=== Text shown ===
** Begin **

Experts: Land stability beats military might against piracy

By Geoff Ziezulewicz, Stars and Stripes
European edition, Monday, February 15, 2010

Elizabeth Allen/Courtesy of the U.S. Navy.

forces
A Coast Guard team, with members of the visit, board, search and seizure team stationed aboard the USS Farragut, investigate a Somali skiff in the Gulf of Aden on Feb. 2. Attacks on commercial ships in the Gulf have increased significantly, from 13 in 2007 to 116 in 2009.
RAF MILDENHALL, England — Solving the Somali pirate problem plaguing the Horn of Africa and the Gulf of Aden seems like a no-brainer: The might of the world’s navies surely will prevail against criminals armed with AK-47s and riding in skiffs.

In fact, it isn’t so simple, experts say.

Because of the seemingly endless miles of open ocean that need to be patrolled, military limitations and the anarchy that has troubled Somalia for nearly 20 years, piracy will not be going away any time soon. And it won’t be stopped by the myriad military task forces and assorted navies now sailing those vital commercial shipping corridors.

“You cannot hope to tackle piracy in any kind of serious way without any kind of change on the ground in Somalia,” said Roger Middleton, a maritime analyst with London’s Chatham House think tank. “This is not started on the ocean, and it’s not a problem that can be solved on the ocean.”

Pirate attacks off Somalia rose from 19 in 2008 to 80 in 2009, according to the International Maritime Bureau. The Gulf of Aden logged just 13 attacks in 2007, but reported 116 in 2009.

The number of attempted hijackings is likely greater, but ship owners are reluctant to report the incidents out of concern that it will lead to an increase in their insurance premiums and result in lengthy, costly post-attack investigations, according to testimony last year by RAND Corp.’s Peter Chalk to the House Transportation and Infrastructure Committee.

In response to the increased threat, the U.S. in early 2009 announced the creation of Combined Task Force 151, a Bahrain-based coalition. On average, the task force has 24 ships conducting counterpiracy operations in the Gulf of Aden, Indian Ocean and Arabian and Red seas at any given time, said British Royal Navy Lt. Cmdr. Francesca Woodman.

But having more materiel than the opponent does not guarantee victory. A military presence on the waters will not end the threat, because these navies can’t be everywhere at once, analysts say. Those 24 ships are patrolling an area of 1.1 million square miles, roughly four times the size of Texas.

Commercial ships transiting the Gulf — many carrying oil — do not carry armed guards for fear of setting the oil ablaze.

** End **

=== Problems ===
1. Reproduce the passage of the piracy article above between "In response to" and "Cmdr. Francesca Woodman.", inclusive.
2. Decide whether each statement agrees with the piracy article above. Answer yes or no for each, and quote the article's deciding words. (a) Combined Task Force 151 is based in Bahrain. (b) Commercial ships transiting the Gulf generally carry armed guards. (c) The area patrolled by the task force's ships is roughly twice the size of Texas.

=== Record excerpts ===

** Begin **

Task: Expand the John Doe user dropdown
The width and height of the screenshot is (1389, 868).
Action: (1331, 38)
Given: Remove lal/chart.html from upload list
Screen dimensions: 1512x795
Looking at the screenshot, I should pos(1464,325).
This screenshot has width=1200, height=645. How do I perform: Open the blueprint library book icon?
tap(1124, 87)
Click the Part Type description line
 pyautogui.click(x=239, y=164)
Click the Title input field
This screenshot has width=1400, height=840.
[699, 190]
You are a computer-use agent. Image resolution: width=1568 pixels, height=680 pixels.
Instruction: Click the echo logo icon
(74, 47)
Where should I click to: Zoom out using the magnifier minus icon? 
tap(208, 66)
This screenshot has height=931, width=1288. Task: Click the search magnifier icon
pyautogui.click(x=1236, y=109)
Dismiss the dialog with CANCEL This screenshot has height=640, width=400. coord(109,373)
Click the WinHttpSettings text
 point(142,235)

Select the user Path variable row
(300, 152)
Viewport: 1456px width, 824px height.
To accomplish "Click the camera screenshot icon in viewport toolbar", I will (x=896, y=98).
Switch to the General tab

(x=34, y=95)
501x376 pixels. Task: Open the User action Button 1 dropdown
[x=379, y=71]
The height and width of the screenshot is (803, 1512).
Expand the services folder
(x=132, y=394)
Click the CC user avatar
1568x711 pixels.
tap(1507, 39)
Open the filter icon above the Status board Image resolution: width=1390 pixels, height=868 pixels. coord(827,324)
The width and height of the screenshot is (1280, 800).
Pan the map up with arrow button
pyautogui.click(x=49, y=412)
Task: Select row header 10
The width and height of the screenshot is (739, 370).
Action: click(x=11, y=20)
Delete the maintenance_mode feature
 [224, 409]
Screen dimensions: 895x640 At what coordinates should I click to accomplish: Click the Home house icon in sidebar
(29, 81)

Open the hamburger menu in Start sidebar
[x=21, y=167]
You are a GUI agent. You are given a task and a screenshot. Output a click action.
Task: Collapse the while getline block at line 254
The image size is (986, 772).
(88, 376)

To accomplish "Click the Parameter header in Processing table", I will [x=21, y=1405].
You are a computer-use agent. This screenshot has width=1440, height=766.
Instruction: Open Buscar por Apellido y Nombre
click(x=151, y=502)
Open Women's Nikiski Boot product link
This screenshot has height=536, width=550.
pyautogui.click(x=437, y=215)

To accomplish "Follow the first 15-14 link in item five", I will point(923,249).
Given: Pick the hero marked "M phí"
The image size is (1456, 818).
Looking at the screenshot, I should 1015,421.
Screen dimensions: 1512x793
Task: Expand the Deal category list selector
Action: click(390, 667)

** End **

=== Full answers ===
1.
In response to the increased threat, the U.S. in early 2009 announced the creation of Combined Task Force 151, a Bahrain-based coalition. On average, the task force has 24 ships conducting counterpiracy operations in the Gulf of Aden, Indian Ocean and Arabian and Red seas at any given time, said British Royal Navy Lt. Cmdr. Francesca Woodman.

2.
(a) Yes: "the creation of Combined Task Force 151, a Bahrain-based coalition"
(b) No: "do not carry armed guards for fear of setting the oil ablaze"
(c) No: "roughly four times the size of Texas"